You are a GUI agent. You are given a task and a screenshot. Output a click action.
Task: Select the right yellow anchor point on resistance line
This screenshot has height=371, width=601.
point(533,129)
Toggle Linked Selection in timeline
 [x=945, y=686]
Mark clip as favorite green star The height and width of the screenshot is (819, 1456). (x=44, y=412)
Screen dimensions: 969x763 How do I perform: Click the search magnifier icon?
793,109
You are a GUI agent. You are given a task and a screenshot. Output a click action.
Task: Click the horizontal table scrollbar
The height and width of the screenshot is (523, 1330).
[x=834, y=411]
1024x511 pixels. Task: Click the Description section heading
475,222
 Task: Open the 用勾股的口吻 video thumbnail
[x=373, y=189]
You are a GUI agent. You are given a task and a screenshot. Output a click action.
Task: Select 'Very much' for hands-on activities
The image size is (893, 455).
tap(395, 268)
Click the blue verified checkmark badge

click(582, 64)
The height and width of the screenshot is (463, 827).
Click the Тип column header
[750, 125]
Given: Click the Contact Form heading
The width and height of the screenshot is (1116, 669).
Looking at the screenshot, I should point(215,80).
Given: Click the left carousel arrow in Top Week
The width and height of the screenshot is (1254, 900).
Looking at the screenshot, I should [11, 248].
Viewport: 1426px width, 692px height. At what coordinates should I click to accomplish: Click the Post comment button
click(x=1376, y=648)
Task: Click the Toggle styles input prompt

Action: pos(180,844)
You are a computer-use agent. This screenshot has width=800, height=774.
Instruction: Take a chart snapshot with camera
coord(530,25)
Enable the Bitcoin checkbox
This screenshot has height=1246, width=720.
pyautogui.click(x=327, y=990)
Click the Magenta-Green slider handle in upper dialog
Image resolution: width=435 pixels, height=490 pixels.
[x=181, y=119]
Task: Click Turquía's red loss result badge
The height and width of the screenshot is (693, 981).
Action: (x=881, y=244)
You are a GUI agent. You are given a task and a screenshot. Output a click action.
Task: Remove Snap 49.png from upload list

——

(TASK PROMPT) How many lines in the material above contain the string "badge", counting only matches with the same capitalization? Reply with the number alone.

(FINAL RESULT) 2